It is much harder for Amelia to find her way in larger social situations where competing sounds blend into a baffling wall of confusing sounds and she sort of disappears under the radar, unable to get her bearings without a hearing compass to guide her.

This is where our greatest challenge lies, in reminding other people to take a minute to stop and talk to her, lean down close to her face so she can see their lips when they are speaking, use their hands to make the meaning of their words clearer. To see her and invite her in.

In reality, it doesn’t take much to make a child like Amelia feel involved AND accepted. I see this every time we spend time with our closest friends, GH and NB and their boys. It’s so uncomplicated, the way they ask Amelia how to sign certain words, to share her second language with them.

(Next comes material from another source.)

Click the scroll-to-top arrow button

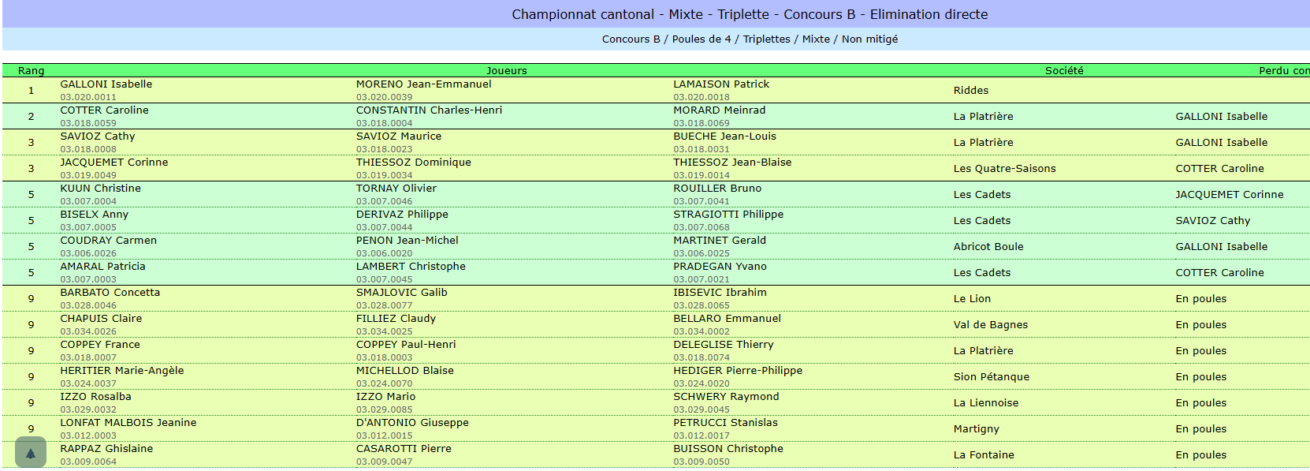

I watch Amelia’s eyes light up with pleasure as she shows them how to sign ‘turtle’ or ‘hippo’ in Auslan. They sign the words back to her and, hey presto, she’s in their world and they are in hers.

We recently went on holiday together and stayed in the same cottage. At night time as we were getting our kids ready for bed, there was always some story-time happening in the lounge room.

Unprompted on the first night, Amelia grabbed a book and sat next to our friends' youngest boy. She opened the first page and started telling him the story completely in Auslan, with her voice 'switched off'. I've seen her do that with anyone outside of her family or deaf friends before.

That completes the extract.